Dure crisi hanno colpito pure l’energia elettrica, quando è venuto a mancare il carburante. L’assenza di elettricità crea disagi soprattutto nei mesi invernali quando le temperature scendono vertiginosamente e non c’è modo di scaldarsi. E le interruzioni di energia elettrica colpiscono, tra l’altro, attività economiche del settore privato, ospedali, scuole, impianti per il trattamento delle acque. Lo sviluppo di giacimenti di gas scoperti nelle acque di Gaza potrebbe migliorare di molto la situazione ma l’occupazione israeliana, come riferito nel rapporto della Unctad, non permette lo sviluppo di questi bacini di gas.

La presenza internazionale sul campo è molto importante al fine di migliorare la diffusione delle informazioni. È parte fondamentale del lavoro di noi volontari dell’International solidarity movement e si accompagna alle attività di interposizione, ovvero accompagnamento di contadini e pescatori. Lungo il confine della Striscia, all’interno del territorio palestinese, Israele ha imposto una buffer zone che copre circa il 35% dei terreni agricoli palestinesi. I soldati israeliani usano sparare contro chiunque si avvicini alla zona interdetta anche contro contadini che lavorano nei campi lungo il confine: la presenza degli internazionali in questo caso può  fare da deterrente contro gli attacchi.

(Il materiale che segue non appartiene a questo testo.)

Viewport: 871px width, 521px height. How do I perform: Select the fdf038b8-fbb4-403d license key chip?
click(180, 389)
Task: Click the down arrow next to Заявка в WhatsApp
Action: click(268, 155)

A volte funziona, altre volte no. Lo stesso avviene in mare, dove la marina militare israeliana continua ad aprire il fuoco contro pescherecci palestinesi anche dentro il limite delle 6 miglia imposto da Tel Aviv.

La presenza internazionale fa sentire i popoli oppressi meno soli nelle loro lotte. Ma non basta, servirebbero programmi di sviluppo a lungo termine. E anche un lavoro politico nel nostro Paese, per  premere sulle nostre istituzioni affinché compiano un atto di coraggio e decidano di agire concretamente per i diritti – incluso il rispetto del diritto internazionale –  e non siano complici nel silenzio della loro violazione, si potrebbe dire, attraverso una pratica del “restare umani”.